And, if that wasn’t enough excitement for one week we had a lovely meal out at the Royal Oak in Eydon with one set of our lovely neighbours on Thursday evening which was excellent. Not only was the company great but the food was delicious.

When we arrived at the pub Penelope exclaimed that she was really looking forward to it as she had never been there before. I did (tactfully, I hope) remind her that we had indeed been there before but it was many years ago when we were still living in Byfield. We even sat in exactly the same place although even that didn’t refresh her memory. To be fair, the pub has changed hands several times since then, I think.

This could easily become our “go to” pub for lunch/dinner rather than our previous convenient favourite, the Crown Inn at Weston. It has a more extensive menu and is just as easy to get to.

The corruption saga rumbles along with the droves of Conservative MPs with their noses in the trough glancing up from time to time to see how much public and media criticism they’ve generated. Every time this sort of scandal makes the news there’s always an outcry with various people proposing a ban on MPs taking on second (and third and fourth) jobs. One might imagine that being an MP would be a full-time job. After all, even the most lowly MP is paid £80,000 a year but for many, mainly Conservative MPs, this is simply not enough. So, they use their political connections to acquire “consultancies” which rarely require much actual work, just the occasional lobbying effort which is where the problem arises – being paid to lobby the government is against the rules. One does wonder, though, what these companies are paying for because it certainly cannot be for the intellectual capabilities of the MP concerned.

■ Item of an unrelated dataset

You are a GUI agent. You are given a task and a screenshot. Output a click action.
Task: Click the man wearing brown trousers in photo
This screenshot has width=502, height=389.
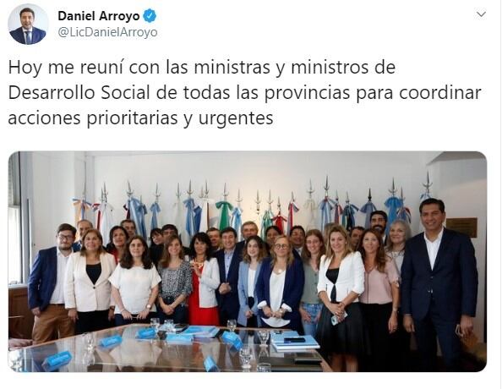52,283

One marvellous example is the case of Chris Grayling, former Transport Secretary who you may remember was responsible for awarding a ferry contract to a firm which had no ferries – their only experience was as a pizza delivery company. The contract was eventually cancelled but it still cost the UK takpayer £50 million in compensation. In spite of his serial incompetence he has a second job as a “strategic adviser” to Hutchinson Ports Europe for which he earns £100,000 for 336 hours of work. That’s just under £300 per hour. You have to wonder what sort of strategic advice he can offer given that he awards ferry contracts to pizza companies.

One of the more egregious examples which came to light this week was the perfectly legal Geoffrey Cox, former Attorney General and very successful and highly paid barrister. It’s reckoned that he has earned £6 million acting as a barrister whilst at the same time also allegedly representing his constituents in Parliament. And you can easily see how it adds up:

He reported additional earnings for his second job of £930,588 in 2021 so far, including a retainer with corporate law firm Withers worth £400,000 a year, requiring him to work 10 hours a week outside parliament.

The Guardian

And so, on to an analysis of the trade benefits to the UK from leaving the EU. The Office of Budget Responsibility, the government’s own number crunchers, have calculated that the benefits of the new trade deals which the government is concluding with countries outside the EU will amount to about £3 to £7 per person over the next 15 years. That is in contrast to the anticipated £1,250 loss per person of being outside the single market. What a great deal!

Finally, Happy, Happy Birthday to our lovely daughter-in-law Lucy who is 21 again today.

Meanwhile, keep happy, keep smiling, keep isolating as much as you can, wear a f**king facemask when you go out and keep your distance. And keep safe.